Patch-GAN Transfer Learning with Reconstructive Models for Cloud Removal
Wanli Ma, Oktay Karakus, Paul L. Rosin
TL;DR
The paper tackles cloud removal in optical remote sensing by transferring knowledge from Masked Autoencoder (MAE) reconstruction to cloud-free image generation within a Patch-GAN framework. It uses a ViT-large encoder–decoder pre-trained with MAE on ImageNet as the generator and a patch-wise discriminator, with a combined $L_{MSE}$ and $L_{GAN}$ objective and layer-wise learning rate decay during fine-tuning. Empirical results on the RICE1/RICE2 datasets show substantial improvements over GAN-based baselines and competitive performance against state-of-the-art methods, quantified by higher $PSNR$ and $SSIM$ values, albeit with caveats due to undisclosed data splits for some baselines.
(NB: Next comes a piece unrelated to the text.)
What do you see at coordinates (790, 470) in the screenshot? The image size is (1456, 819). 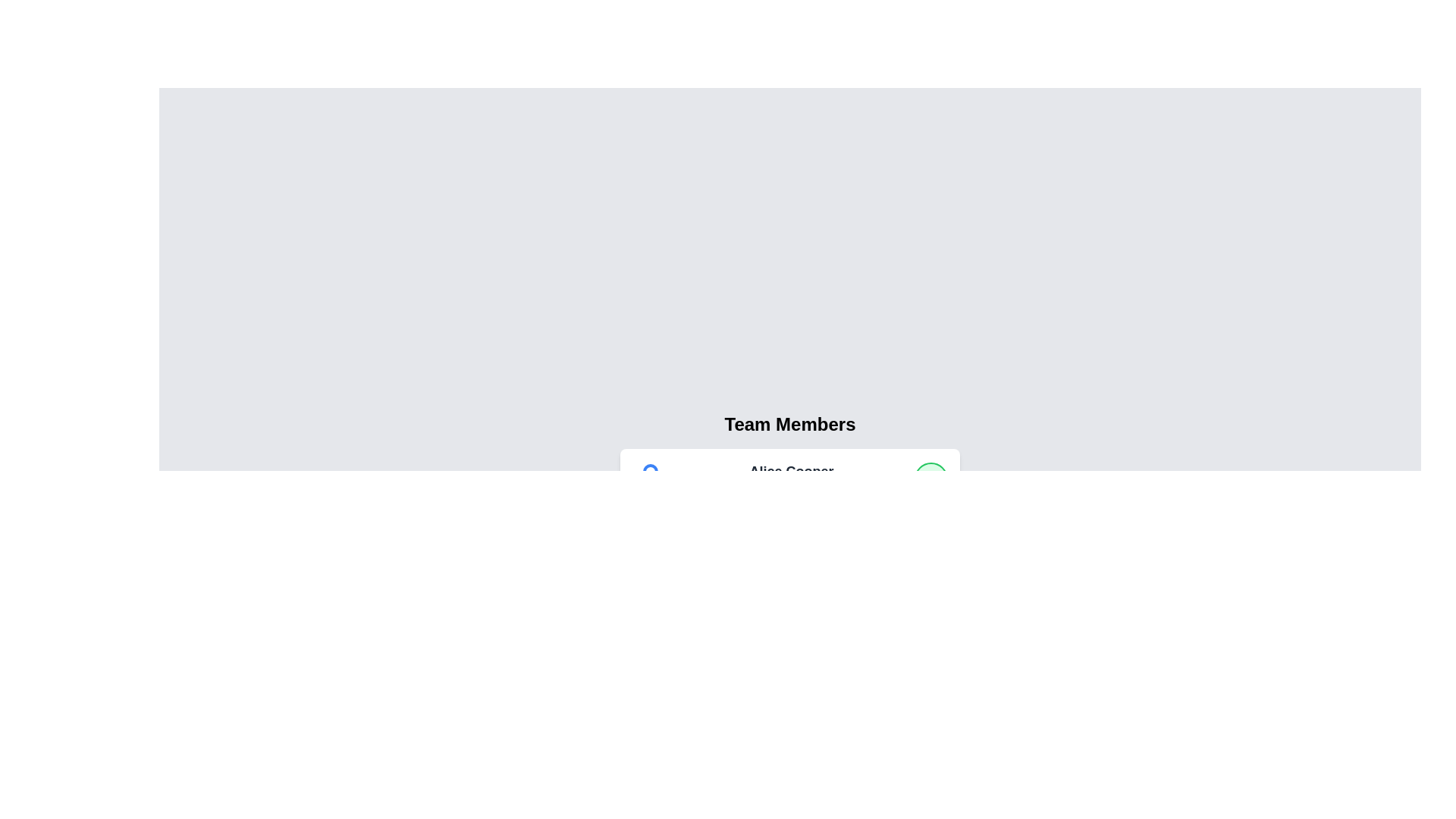 I see `name displayed in the text label that shows 'Alice Cooper', which is bold and dark, positioned above the text 'Leader'` at bounding box center [790, 470].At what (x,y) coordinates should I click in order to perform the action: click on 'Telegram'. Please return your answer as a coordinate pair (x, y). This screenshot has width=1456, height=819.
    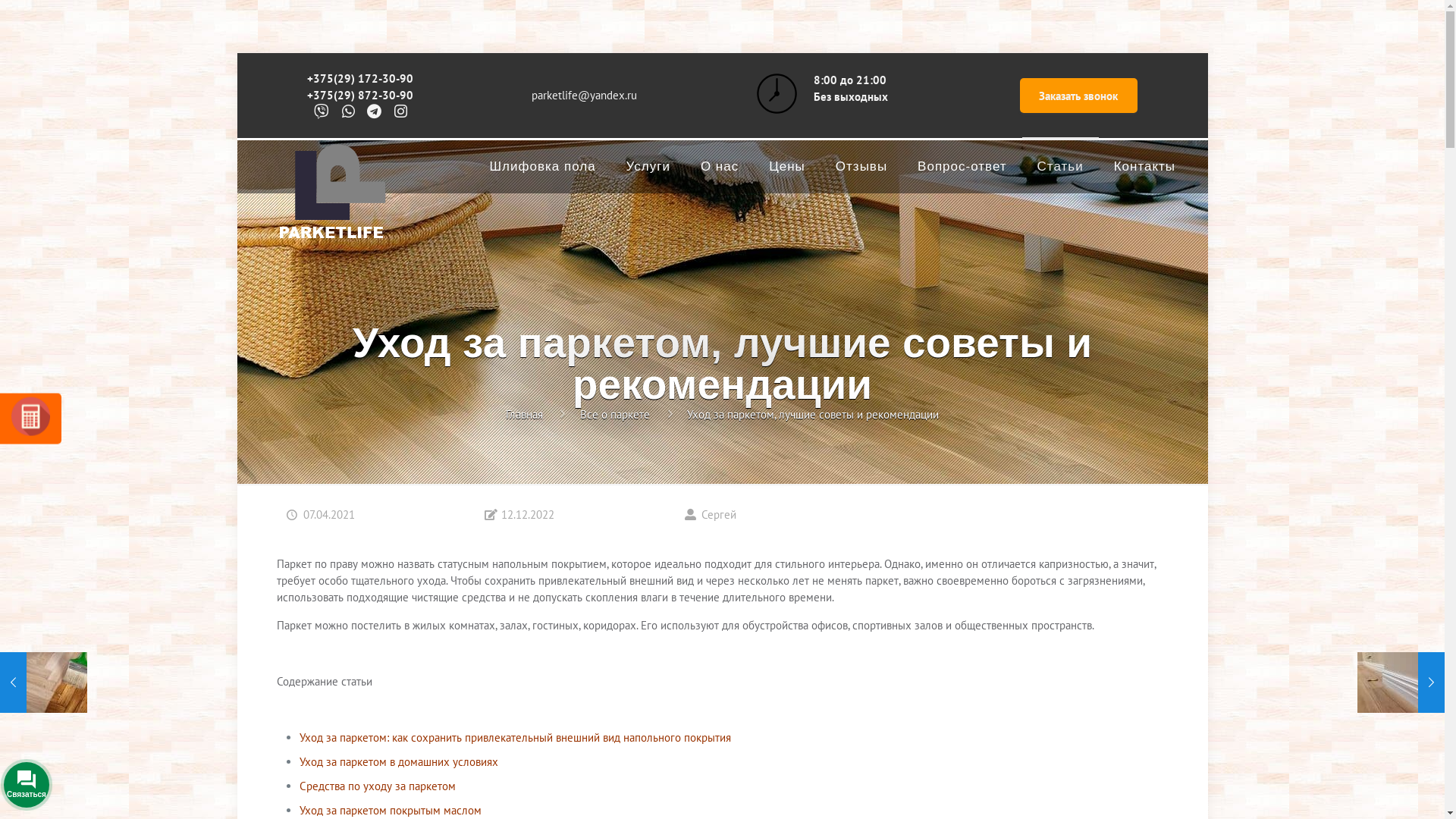
    Looking at the image, I should click on (140, 781).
The proposed approach demonstrates the value of reconstructive transfer learning for remote sensing cloud removal, offering more accurate, structurally faithful cloud-free reconstructions and paving the way for integrating larger vision-language models in future work.
Abstract
Cloud removal plays a crucial role in enhancing remote sensing image analysis, yet accurately reconstructing cloud-obscured regions remains a significant challenge. Recent advancements in generative models have made the generation of realistic images increasingly accessible, offering new opportunities for this task. Given the conceptual alignment between image generation and cloud removal tasks, generative models present a promising approach for addressing cloud removal in remote sensing. In this work, we propose a deep transfer learning approach built on a generative adversarial network (GAN) framework to explore the potential of the novel masked autoencoder (MAE) image reconstruction model in cloud removal. Due to the complexity of remote sensing imagery, we further propose using a patch-wise discriminator to determine whether each patch of the image is real or not. The proposed reconstructive transfer learning approach demonstrates significant improvements in cloud removal performance compared to other GAN-based methods. Additionally, whilst direct comparisons with some of the state-of-the-art cloud removal techniques are limited due to unclear details regarding their train/test data splits, the proposed model achieves competitive results based on available benchmarks.